Thursday 9 December 2010

Half a Century

It's that time of the year again and already the Christmas cards have started to arrive. Surely it was Easter only last week?

Anyway, one of the very first cards received this year was from one Dennis Lingard, a fellow I've not seen for over forty years. He was still living in Blackheath at the time and had a decent collection of Monkeys records.

Dennis's card included a letter, in which he reminded me that it was fifty years ago this year in September that we started our time together at Woolverstone Hall. Dennis and I were in the same year and class and both spent seven years at the school, from 1960 until 1967, when we left to make our separate ways in the world. If I recall correctly, Dennis became head boy of Hanson's House, while I was head boy of Corner's. Exactly what happened to Dennis after leaving Woolverstone, I do not know, but from the few contacts we have had, and these have only been in the past few years, mostly brief exchanges at Christmastime, he works in the same branch as I was involved in, software development.

It had completely passed my notice that we started at Woolverstone fifty years ago—that's half a century, in other words, and that seems like an awfully long time. Einstein had it right, didn't he? Time really is relative. When I was small, there were at least five years, perhaps more, between each Christmas and the same was true for birthdays.

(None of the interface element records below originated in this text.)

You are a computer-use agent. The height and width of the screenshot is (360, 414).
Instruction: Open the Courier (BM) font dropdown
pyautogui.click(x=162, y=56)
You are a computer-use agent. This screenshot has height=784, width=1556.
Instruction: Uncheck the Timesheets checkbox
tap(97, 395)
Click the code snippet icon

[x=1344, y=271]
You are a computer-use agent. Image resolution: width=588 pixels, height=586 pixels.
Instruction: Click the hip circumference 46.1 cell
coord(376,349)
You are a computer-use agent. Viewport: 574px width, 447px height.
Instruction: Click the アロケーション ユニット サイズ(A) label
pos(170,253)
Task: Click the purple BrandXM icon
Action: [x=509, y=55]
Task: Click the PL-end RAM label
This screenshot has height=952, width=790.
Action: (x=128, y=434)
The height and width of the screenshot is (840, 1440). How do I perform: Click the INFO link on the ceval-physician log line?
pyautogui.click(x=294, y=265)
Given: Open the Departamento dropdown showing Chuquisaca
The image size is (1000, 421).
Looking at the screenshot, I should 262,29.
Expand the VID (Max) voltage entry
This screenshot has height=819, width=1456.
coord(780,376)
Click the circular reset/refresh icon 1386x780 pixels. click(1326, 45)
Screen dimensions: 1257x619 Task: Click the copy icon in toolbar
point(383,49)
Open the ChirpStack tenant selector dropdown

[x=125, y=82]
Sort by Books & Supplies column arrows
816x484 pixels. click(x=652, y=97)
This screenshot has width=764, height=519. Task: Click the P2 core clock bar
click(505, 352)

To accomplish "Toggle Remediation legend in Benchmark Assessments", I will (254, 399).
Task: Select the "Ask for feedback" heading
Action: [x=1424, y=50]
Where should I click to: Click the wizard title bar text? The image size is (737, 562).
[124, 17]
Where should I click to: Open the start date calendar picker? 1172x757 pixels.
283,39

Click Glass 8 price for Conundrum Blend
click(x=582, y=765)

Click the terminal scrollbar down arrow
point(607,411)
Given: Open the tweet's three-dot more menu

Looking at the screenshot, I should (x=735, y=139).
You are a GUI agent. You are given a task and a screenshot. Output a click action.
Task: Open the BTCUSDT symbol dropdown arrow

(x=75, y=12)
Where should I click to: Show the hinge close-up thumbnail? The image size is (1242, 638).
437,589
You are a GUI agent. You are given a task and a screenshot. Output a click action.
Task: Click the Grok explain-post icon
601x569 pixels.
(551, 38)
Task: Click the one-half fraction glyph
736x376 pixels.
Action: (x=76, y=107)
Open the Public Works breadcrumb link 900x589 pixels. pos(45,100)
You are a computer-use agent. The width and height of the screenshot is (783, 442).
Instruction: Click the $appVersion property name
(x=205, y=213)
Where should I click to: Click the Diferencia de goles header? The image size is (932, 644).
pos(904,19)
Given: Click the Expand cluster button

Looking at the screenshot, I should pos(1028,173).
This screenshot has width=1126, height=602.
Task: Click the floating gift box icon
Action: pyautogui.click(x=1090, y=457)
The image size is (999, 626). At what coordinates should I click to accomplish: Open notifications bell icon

Now there's merely a few months and if it goes on like that, I'll soon be celebrating next Christmas before this one.

To get back to Dennis and his letter, it's amazing that so many of us Woolverstonians still think so much about the place. It must have had a significant influence on us, more so than a "normal" school has on an "ordinary" pupil, I feel. Woolverstone was a magnificently successful experiment in Socialist-driven education, scuppered by the greed of Conservative horse-blinkered politicians, who couldn't see the benefit of subsidizing the education of some relatively gifted pupils as an investment for the future. (That sort of thinking sounds conspicuously like the Conservative's attitude to University subsidies nowadays and if I were a student, I'd be out on the streets protesting, too, and I'd burn my Liberal party membership card, if I still had one).

See that, off course again, so back to Dennis. He wrote that a number of Old Boys from the 1960 intake paid a visit to the school in October and enjoyed a pleasant reunion. I bet they didn't run a cross-country as part of the celebrations!